** Opening PAGE EXTRACT block **

Chemical Reaction Mining via Transformers (CheRMiT)

CheRMiT is focused on integrating methods in language processing, cheminformatics, and machine learning to automate the process of mining and curating reactions from scientific literature. This information can be particularly useful for biochemical researchers, but manual curation methods are inefficient and error-prone. The team is building a pipeline to mine and process chemical reactions from millions of papers, by building chem-informed language models that can extract chemical reactions and validate them using cheminformatics libraries. Ultimately, a complete resource will not only provide curated information on thousands of enzymatic reactions for researchers to use, but may also assist in making predictions about undocumented reactions.

For the training sprint, CheRMiT team members completed two notebooks focusing on the two parallel prongs of the project: one on utilizing new cheminformatics libraries and the other introducing the concepts of language models in machine learning.

The first notebook introduces students to cheminformatic modeling and various machine representations of compounds and reactions, then walks them through a small exercise in manually annotating a paper to explore the kinds of useful features present. The final do-it-yourself component of the notebook asks students to implement a reaction operation validator using a sample paper and SMARTS reaction operators.

The second notebook walks students through a mixture of foundational ML topics as well as NLP-specific tools that the team has utilized. After briefly exploring topics and readings in gradient descent and PyTorch, students then explore and implement utilities from the Snorkel and HuggingFace Transformers libraries. In particular, students first implement a custom Snorkel labeling function for semi-supervised annotation of training data, and then test out an application of a new, relevant model called ChemRxnBERT on a sample paper.

Hallucinating Scaffolds

The Hallucinating Scaffolds team focuses on designing scaffolds for particular enzymatic active sites of interest to create proteins that support catalytic function. These de novo generation of enzymes with novel scaffolds will allow the team to design proteins with improved energetic stability and higher binding affinity while maintaining favorable active site functionality. Currently, the team is focusing on integrating methods from RosettaDesign, such as TrDesign, and AlphaFold, to design proteins that can eventually be tested in the wetlab.

** Closing PAGE EXTRACT block **
** Opening MATERIAL SUPPLIED block **

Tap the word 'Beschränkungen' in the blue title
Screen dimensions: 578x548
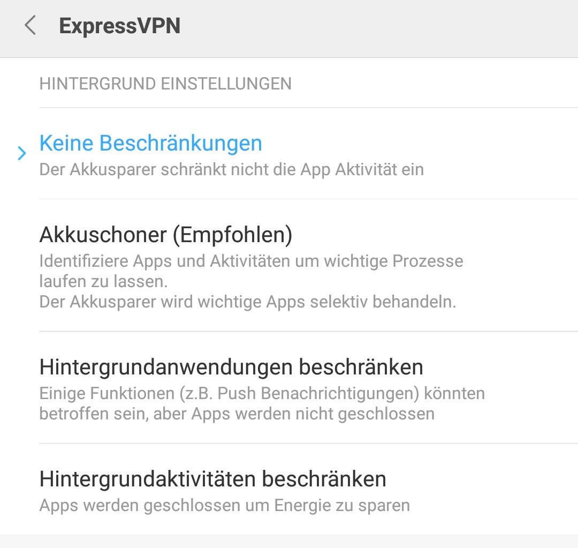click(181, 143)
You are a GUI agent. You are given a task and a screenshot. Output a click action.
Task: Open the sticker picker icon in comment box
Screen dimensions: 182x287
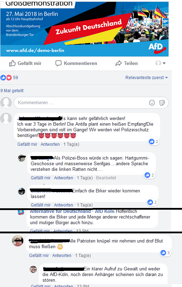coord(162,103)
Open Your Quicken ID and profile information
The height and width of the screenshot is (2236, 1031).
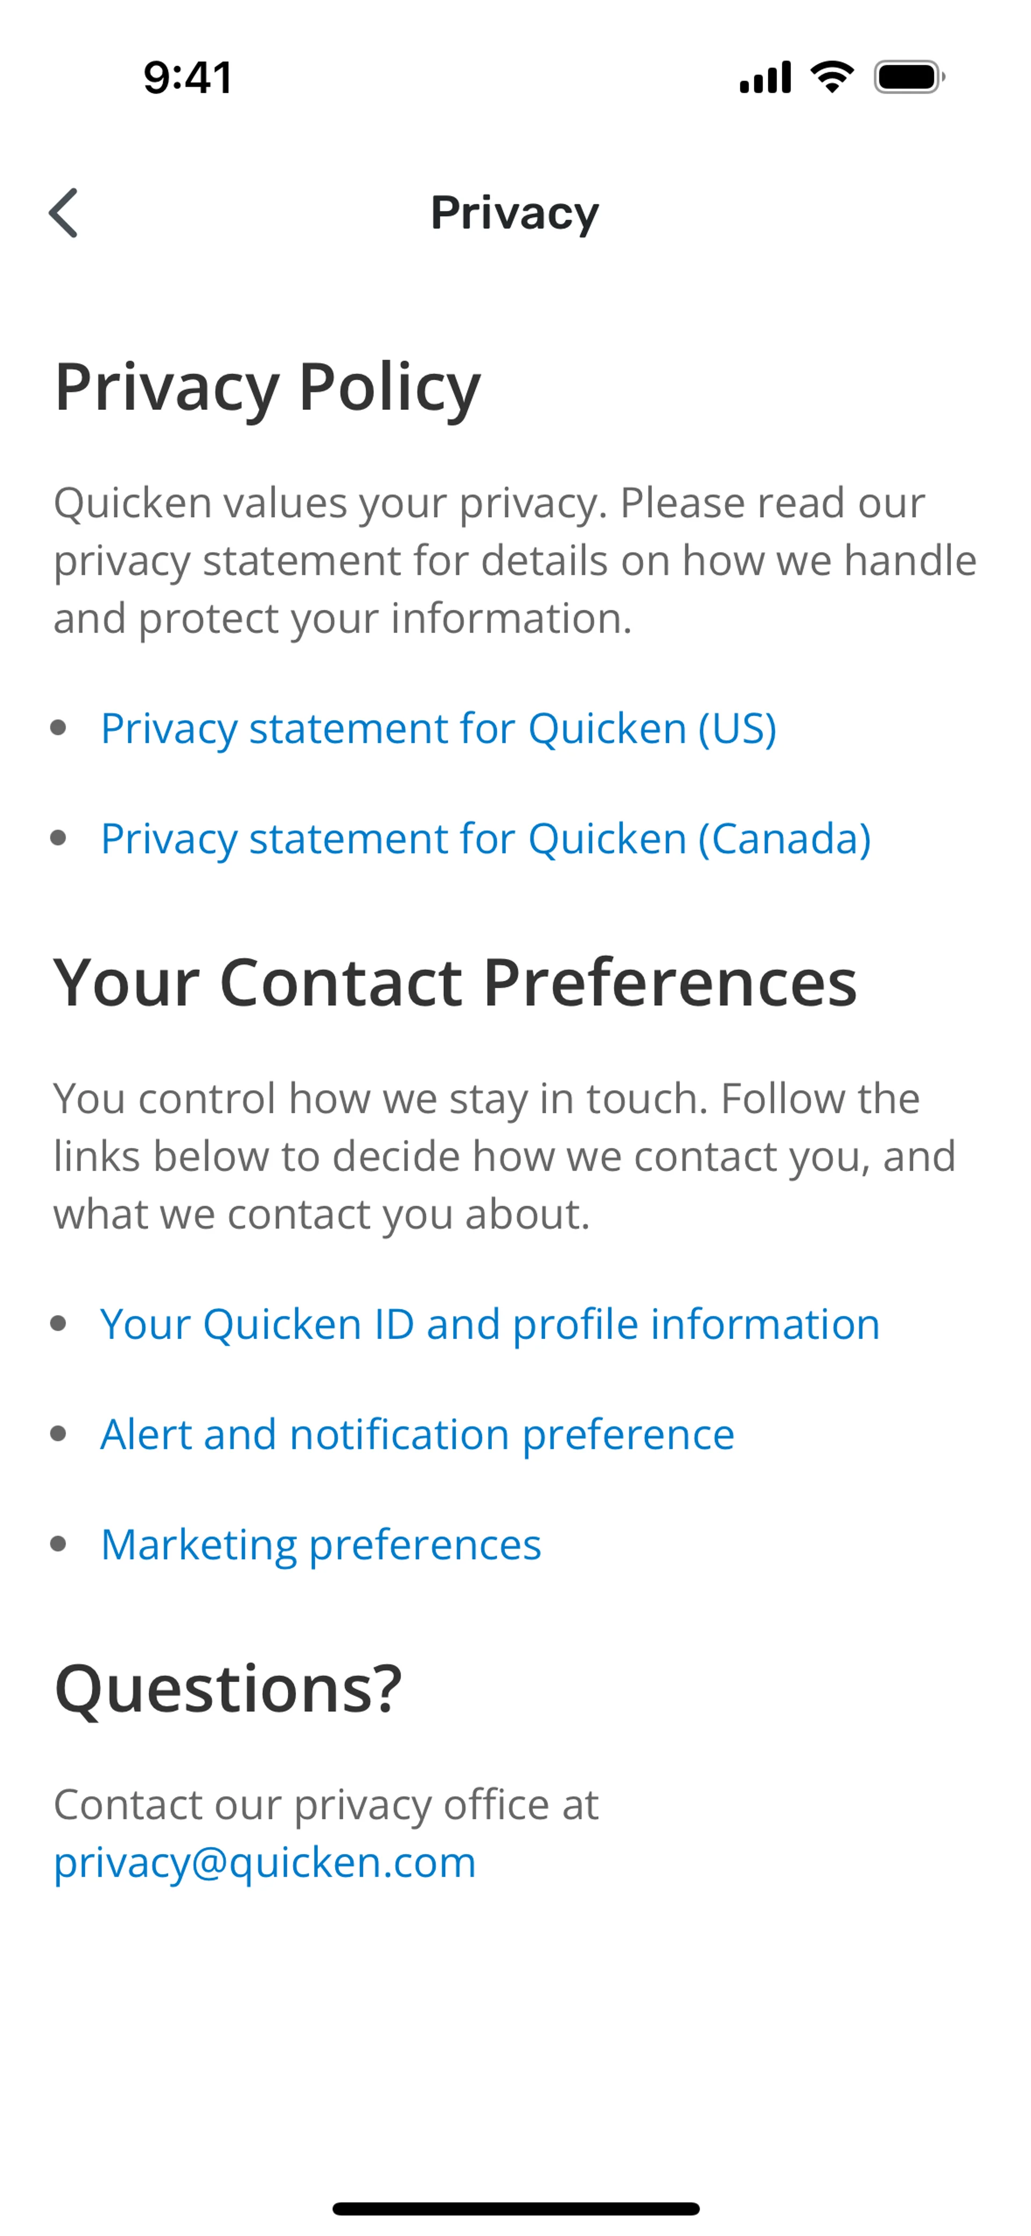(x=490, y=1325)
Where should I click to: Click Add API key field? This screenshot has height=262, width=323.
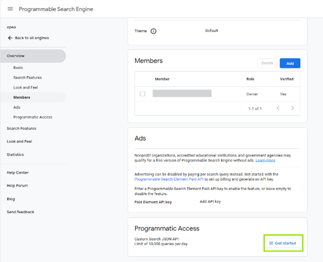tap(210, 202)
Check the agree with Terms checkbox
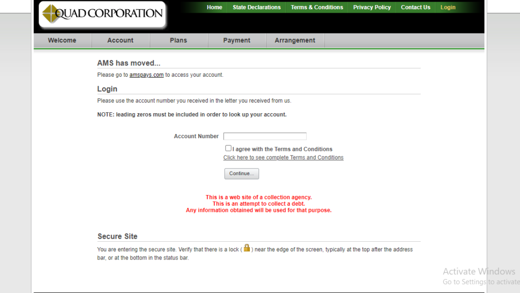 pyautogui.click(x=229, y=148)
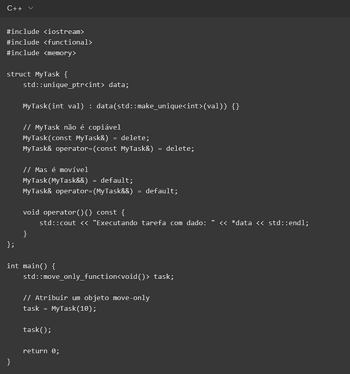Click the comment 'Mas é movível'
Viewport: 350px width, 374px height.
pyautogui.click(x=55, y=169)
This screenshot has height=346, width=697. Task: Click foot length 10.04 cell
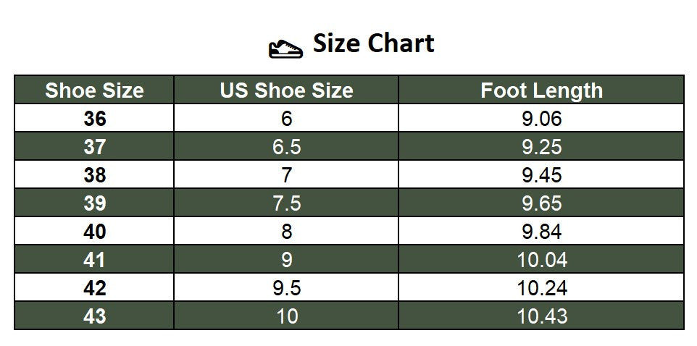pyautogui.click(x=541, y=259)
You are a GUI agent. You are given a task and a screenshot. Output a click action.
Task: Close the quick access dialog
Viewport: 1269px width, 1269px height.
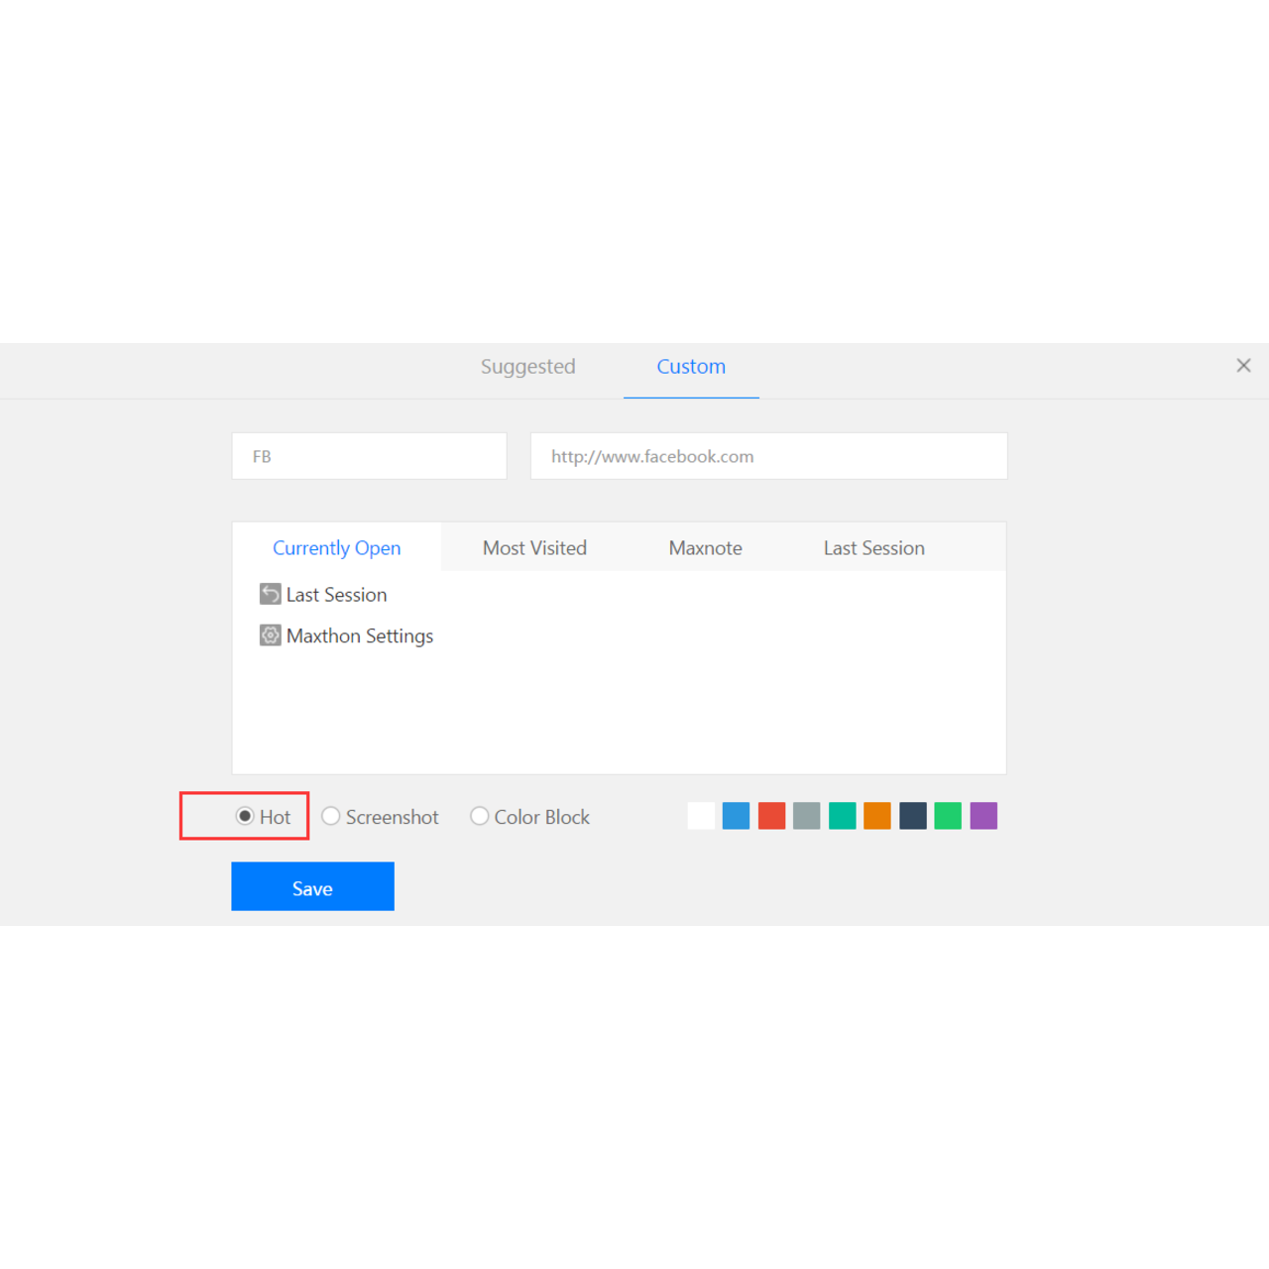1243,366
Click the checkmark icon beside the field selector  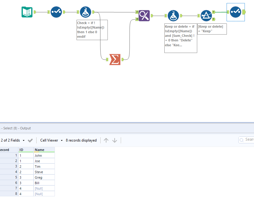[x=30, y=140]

** Closing MATERIAL SUPPLIED block **

ACTION ITEM:
Resume the project overview, picking up after its last sentence. The dataset entries are separate material, unrelated to the project overview.

TASK RESULT:
​​ For HSF's training sprint, team members were introduced to the general project description, literature on the protein design and hallucination process; and explored two different de novo protein design pipelines (Tischer’s model and trDesign (trRosetta for protein design)). In addition to providing onboarding instructions for utilizing internal compute resources, the notebook provides a breakdown of BASH commands and theoretical aspects of protein design models, and how to search for features and properties of proteins of interest.

Team members brainstormed ideas for potential quantitative analysis of hallucination outputs, then collectively engaged in a round of alanine scanning. Alanine scanning is an in silico useful mutagenesis technique used to determine the contribution of specific residues to the stability and functionality of given proteins. Students therefore mutated each of the assigned 50 residues of the amino acid sequence of phytoene desaturase (PDB ID: 4dgk) independently, generated PSIPRED secondary structure predictions and IUPred disorder predictions, and used traces and heatmaps to analyze changes due to mutations. Ultimately, students ran this experiment to gain exposure to the kinds of quantitative analysis necessary for characterizing essential domains; and shed light on the choice of residues to be preserved during protein hallucination to optimize functionality.